● **Exercise directions**:
Among the entries that follow, the required portion opens with the line containing "Disable Windows Explorer" and closes with the line containing "You are a computer-use agent. 634x490 pixels.". Give that portion again exactly, and nothing else.

● **Supplied records**:
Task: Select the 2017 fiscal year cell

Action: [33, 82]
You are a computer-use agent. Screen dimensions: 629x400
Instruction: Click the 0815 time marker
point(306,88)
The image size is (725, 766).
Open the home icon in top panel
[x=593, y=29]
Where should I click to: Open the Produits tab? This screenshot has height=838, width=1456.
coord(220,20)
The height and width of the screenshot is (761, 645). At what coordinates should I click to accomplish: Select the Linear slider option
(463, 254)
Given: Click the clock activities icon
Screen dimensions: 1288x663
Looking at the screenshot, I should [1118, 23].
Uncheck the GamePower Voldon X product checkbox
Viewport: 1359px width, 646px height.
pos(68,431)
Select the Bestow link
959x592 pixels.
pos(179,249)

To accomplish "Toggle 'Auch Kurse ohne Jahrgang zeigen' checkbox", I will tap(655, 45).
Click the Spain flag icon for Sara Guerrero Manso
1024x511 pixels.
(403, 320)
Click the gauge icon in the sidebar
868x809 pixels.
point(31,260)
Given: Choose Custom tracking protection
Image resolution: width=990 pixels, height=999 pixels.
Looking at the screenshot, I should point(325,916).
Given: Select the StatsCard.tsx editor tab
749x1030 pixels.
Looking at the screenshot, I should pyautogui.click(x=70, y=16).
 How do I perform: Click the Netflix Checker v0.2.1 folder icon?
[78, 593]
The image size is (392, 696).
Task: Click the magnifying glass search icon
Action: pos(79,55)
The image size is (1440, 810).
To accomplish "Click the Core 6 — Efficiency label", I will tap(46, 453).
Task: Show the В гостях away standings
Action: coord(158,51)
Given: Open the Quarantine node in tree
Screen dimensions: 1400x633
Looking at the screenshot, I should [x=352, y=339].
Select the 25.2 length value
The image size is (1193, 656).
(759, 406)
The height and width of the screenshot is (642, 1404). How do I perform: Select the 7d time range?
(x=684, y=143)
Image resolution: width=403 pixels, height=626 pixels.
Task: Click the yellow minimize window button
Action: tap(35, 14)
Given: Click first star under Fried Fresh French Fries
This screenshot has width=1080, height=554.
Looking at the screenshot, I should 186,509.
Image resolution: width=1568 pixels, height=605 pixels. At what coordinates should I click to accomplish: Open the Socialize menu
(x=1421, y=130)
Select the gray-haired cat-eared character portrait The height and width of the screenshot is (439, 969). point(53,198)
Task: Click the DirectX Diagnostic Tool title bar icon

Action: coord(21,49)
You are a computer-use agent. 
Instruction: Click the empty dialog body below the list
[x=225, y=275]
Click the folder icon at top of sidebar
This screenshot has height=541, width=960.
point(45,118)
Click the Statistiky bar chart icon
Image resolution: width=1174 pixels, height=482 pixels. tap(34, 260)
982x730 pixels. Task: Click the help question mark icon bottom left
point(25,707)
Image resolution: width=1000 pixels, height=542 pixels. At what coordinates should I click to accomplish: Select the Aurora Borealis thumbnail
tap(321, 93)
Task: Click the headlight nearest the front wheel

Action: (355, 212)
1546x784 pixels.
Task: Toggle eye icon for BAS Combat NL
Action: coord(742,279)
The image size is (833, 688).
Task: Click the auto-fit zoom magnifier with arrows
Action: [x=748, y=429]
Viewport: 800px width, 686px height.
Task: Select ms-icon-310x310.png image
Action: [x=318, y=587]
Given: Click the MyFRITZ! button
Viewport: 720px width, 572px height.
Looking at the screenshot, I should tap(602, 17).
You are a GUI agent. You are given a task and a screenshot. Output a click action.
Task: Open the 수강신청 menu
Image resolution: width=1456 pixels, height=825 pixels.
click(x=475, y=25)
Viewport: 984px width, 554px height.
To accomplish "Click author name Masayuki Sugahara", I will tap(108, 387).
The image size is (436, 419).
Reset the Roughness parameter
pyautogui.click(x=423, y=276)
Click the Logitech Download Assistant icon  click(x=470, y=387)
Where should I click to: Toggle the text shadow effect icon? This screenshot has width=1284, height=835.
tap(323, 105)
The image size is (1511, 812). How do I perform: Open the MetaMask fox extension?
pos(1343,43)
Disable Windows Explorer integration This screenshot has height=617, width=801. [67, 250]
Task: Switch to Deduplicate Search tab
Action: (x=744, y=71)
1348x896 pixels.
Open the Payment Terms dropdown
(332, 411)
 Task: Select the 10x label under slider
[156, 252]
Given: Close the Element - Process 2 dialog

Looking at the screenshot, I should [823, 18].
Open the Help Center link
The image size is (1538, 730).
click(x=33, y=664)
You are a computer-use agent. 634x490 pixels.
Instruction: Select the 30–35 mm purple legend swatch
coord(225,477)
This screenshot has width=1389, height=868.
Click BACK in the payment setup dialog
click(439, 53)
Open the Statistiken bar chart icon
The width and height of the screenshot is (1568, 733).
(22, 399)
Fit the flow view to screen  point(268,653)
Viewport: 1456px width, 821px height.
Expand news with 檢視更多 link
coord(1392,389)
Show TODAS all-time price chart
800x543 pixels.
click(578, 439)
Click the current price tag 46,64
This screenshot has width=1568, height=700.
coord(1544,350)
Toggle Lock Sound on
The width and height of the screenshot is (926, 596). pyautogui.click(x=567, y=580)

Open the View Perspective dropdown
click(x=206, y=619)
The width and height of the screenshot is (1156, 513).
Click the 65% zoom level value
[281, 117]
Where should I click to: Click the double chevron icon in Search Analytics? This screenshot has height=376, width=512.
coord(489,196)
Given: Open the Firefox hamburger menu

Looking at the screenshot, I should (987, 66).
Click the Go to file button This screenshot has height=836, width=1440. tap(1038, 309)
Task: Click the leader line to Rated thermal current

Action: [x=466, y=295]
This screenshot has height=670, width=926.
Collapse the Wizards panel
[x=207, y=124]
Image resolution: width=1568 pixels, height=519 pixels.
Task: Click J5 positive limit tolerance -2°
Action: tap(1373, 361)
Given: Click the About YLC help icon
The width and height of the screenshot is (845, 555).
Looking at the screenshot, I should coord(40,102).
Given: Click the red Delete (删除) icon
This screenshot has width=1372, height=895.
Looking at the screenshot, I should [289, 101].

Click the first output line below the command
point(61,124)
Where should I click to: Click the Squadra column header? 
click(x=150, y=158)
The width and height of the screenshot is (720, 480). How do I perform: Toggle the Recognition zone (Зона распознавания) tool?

● **Exercise answer**:
Disable Windows Explorer integration This screenshot has height=617, width=801. [67, 250]
Task: Switch to Deduplicate Search tab
Action: (x=744, y=71)
1348x896 pixels.
Open the Payment Terms dropdown
(332, 411)
 Task: Select the 10x label under slider
[156, 252]
Given: Close the Element - Process 2 dialog

Looking at the screenshot, I should [823, 18].
Open the Help Center link
The image size is (1538, 730).
click(x=33, y=664)
You are a computer-use agent. 634x490 pixels.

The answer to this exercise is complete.